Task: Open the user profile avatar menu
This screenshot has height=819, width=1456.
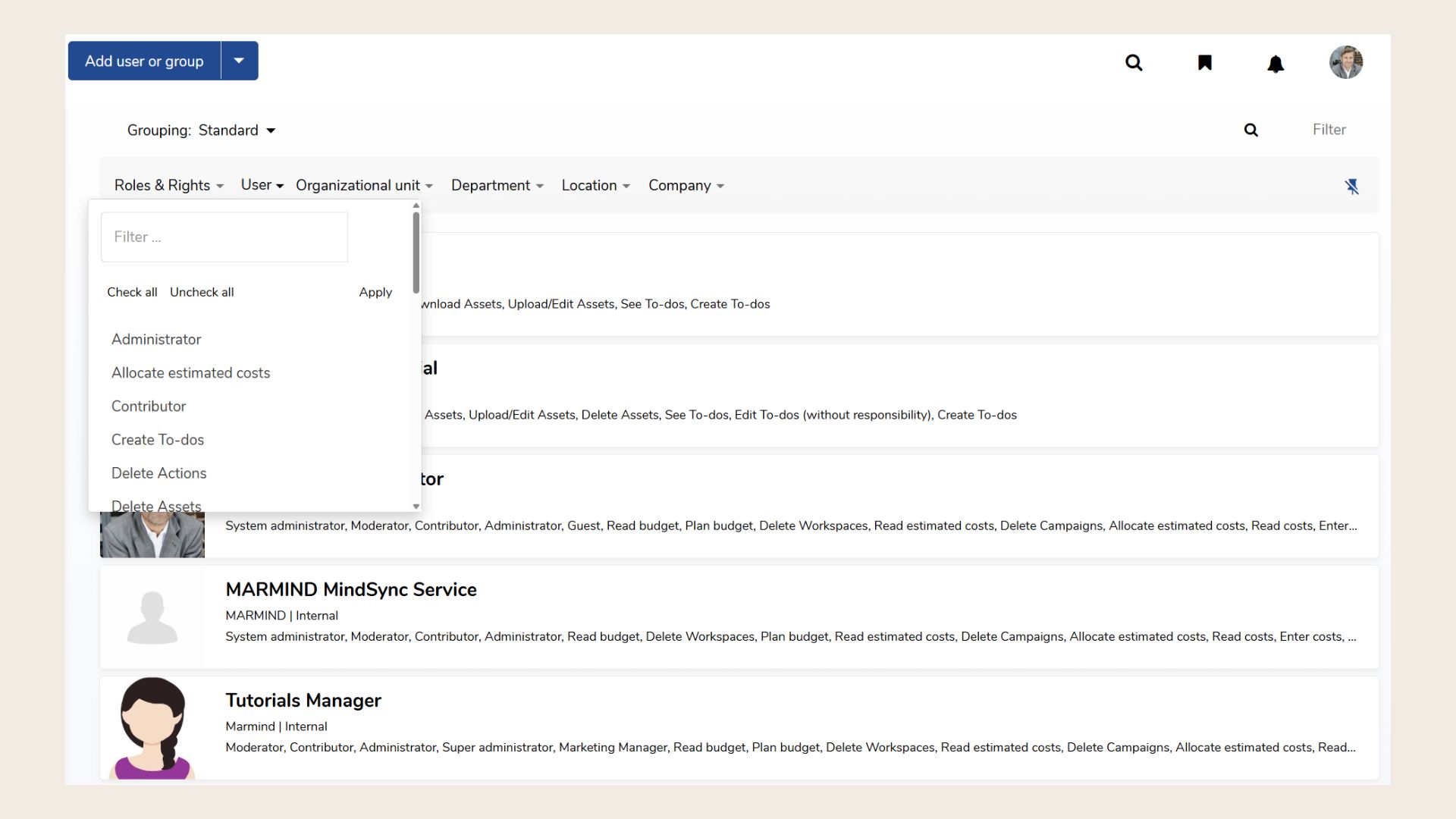Action: pos(1346,62)
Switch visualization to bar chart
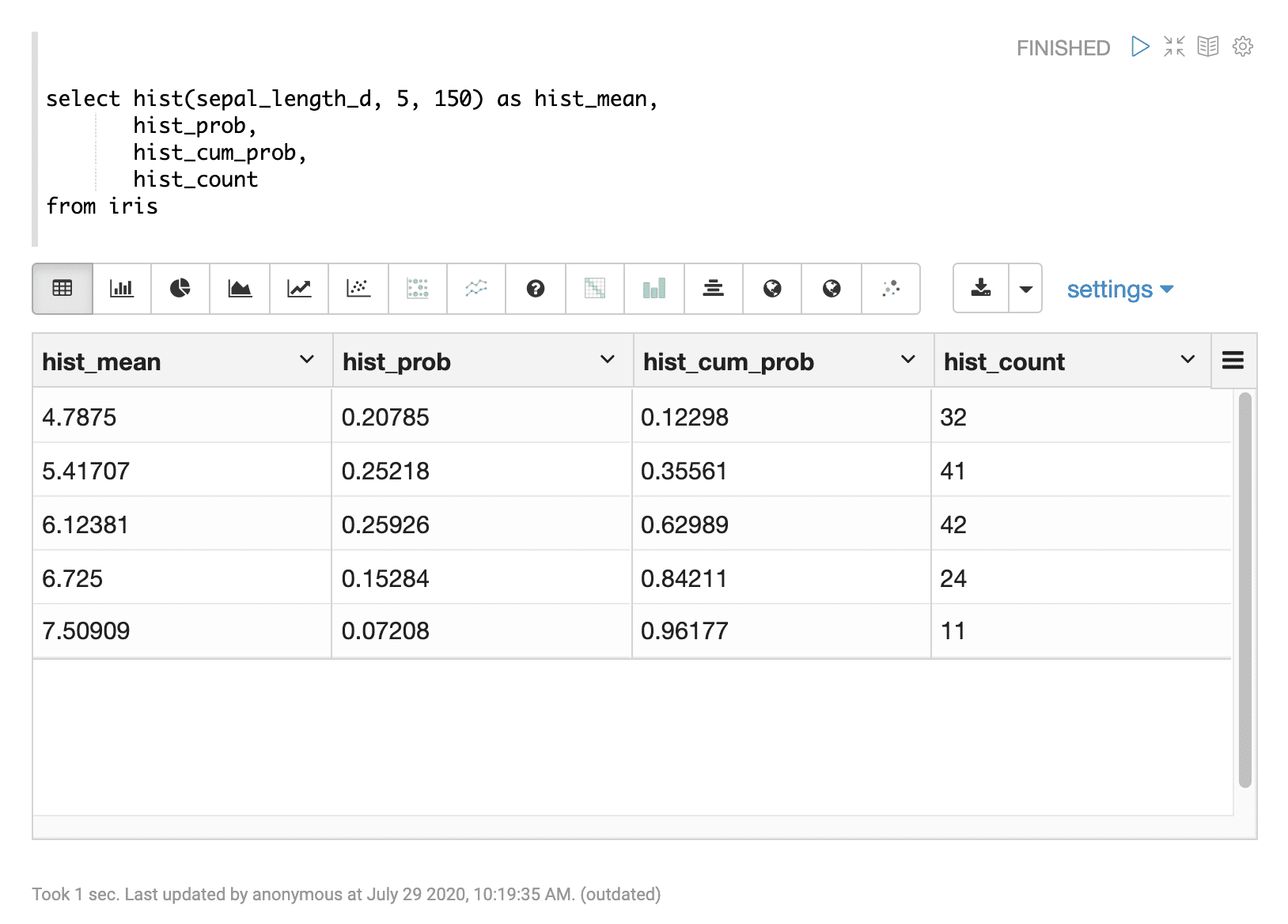This screenshot has width=1288, height=924. (121, 289)
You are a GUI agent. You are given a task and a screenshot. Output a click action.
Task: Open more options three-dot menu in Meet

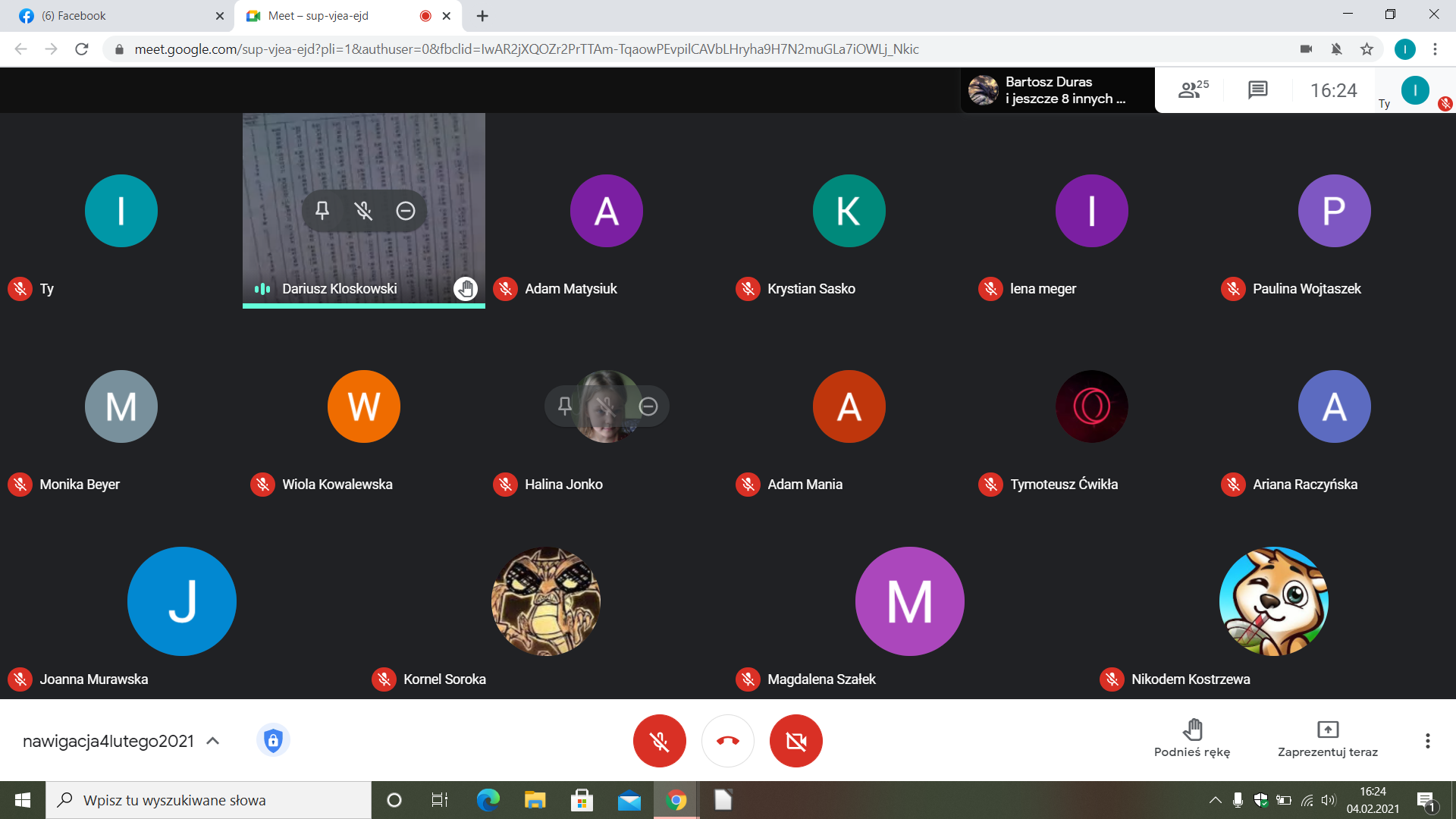pyautogui.click(x=1427, y=741)
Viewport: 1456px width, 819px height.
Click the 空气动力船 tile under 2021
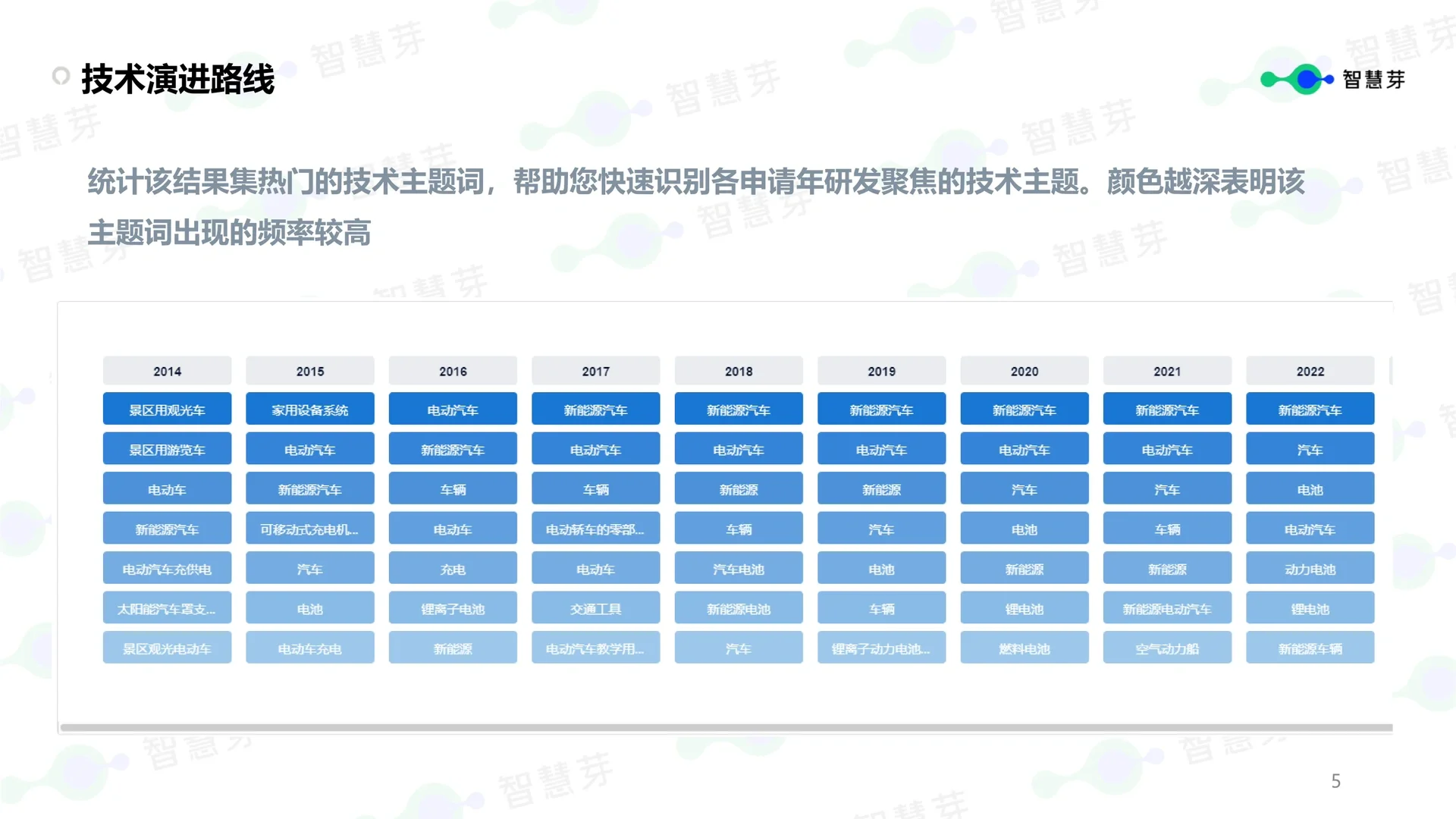coord(1167,647)
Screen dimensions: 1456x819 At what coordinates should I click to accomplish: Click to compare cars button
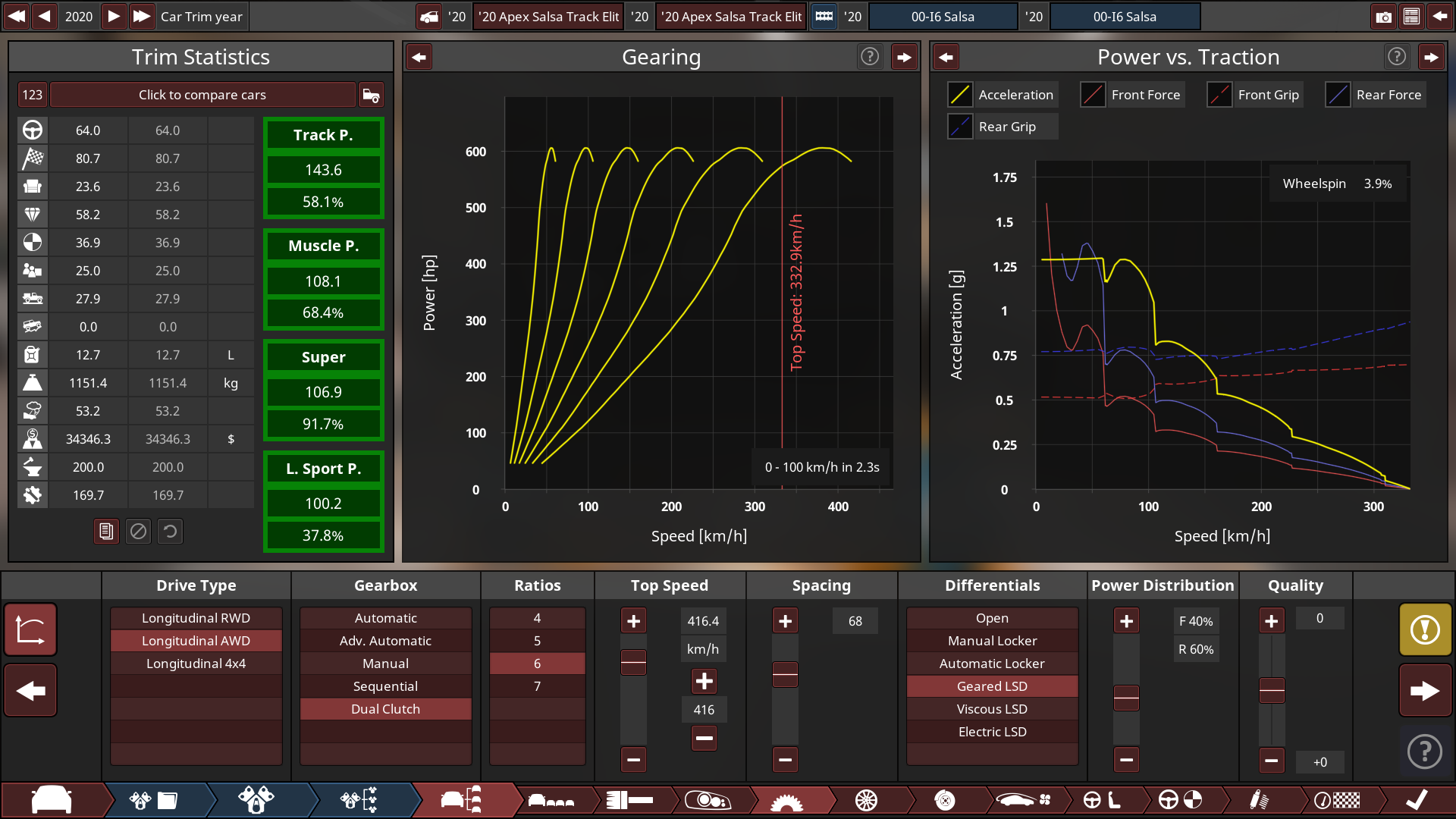point(202,95)
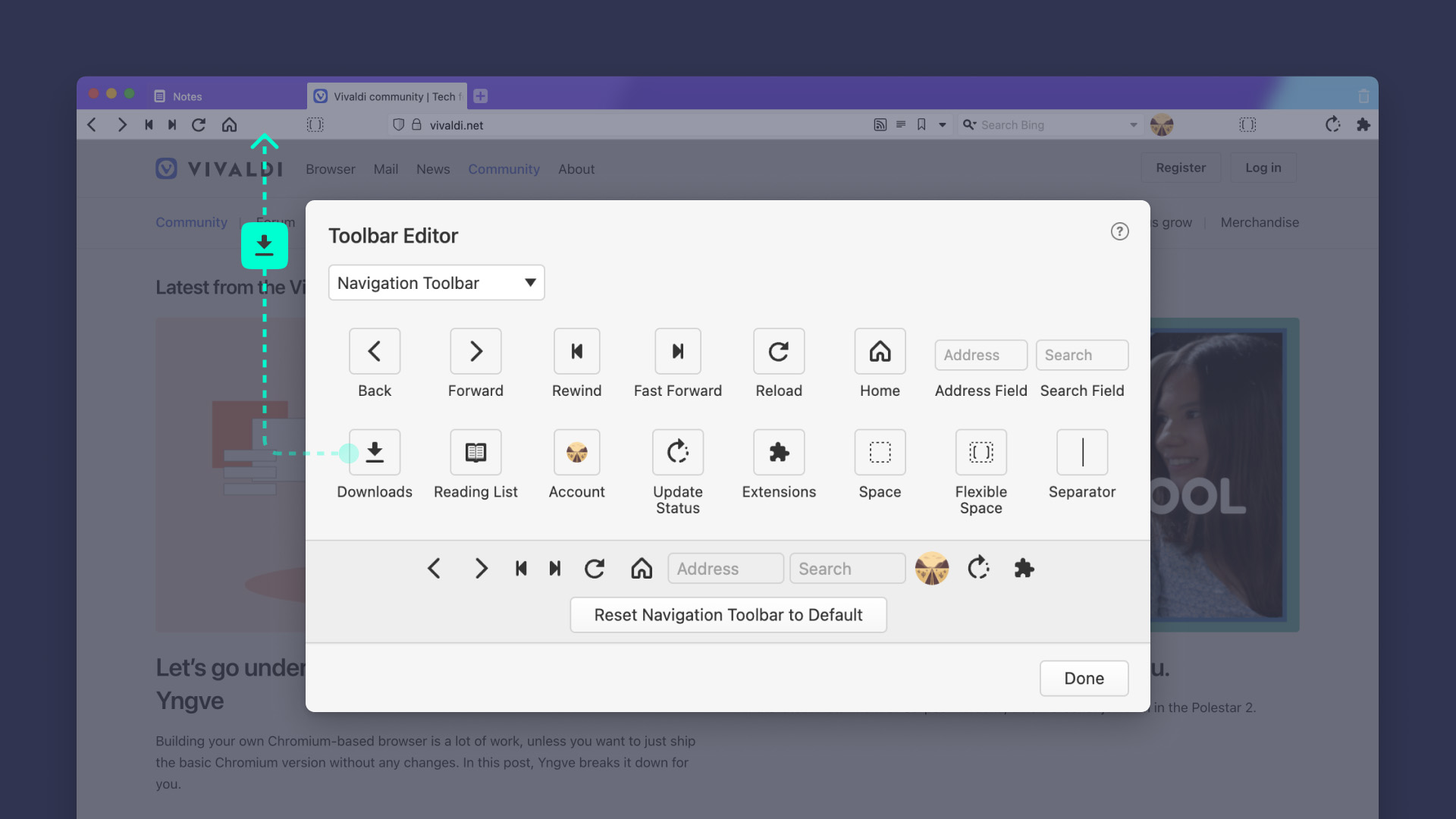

PROBLEM TO WORK ON —
Without the pictures, return the records above exactly as given.

SOLVED PROBLEM —
Task: Open the user profile avatar menu
This screenshot has height=819, width=1456.
Action: pos(1346,62)
Switch visualization to bar chart
This screenshot has width=1288, height=924. (121, 289)
You are a GUI agent. You are given a task and a screenshot. Output a click action.
Task: Open more options three-dot menu in Meet

pyautogui.click(x=1427, y=741)
Viewport: 1456px width, 819px height.
Click the 空气动力船 tile under 2021
coord(1167,647)
Screen dimensions: 1456x819 At what coordinates should I click to accomplish: Click to compare cars button
point(202,95)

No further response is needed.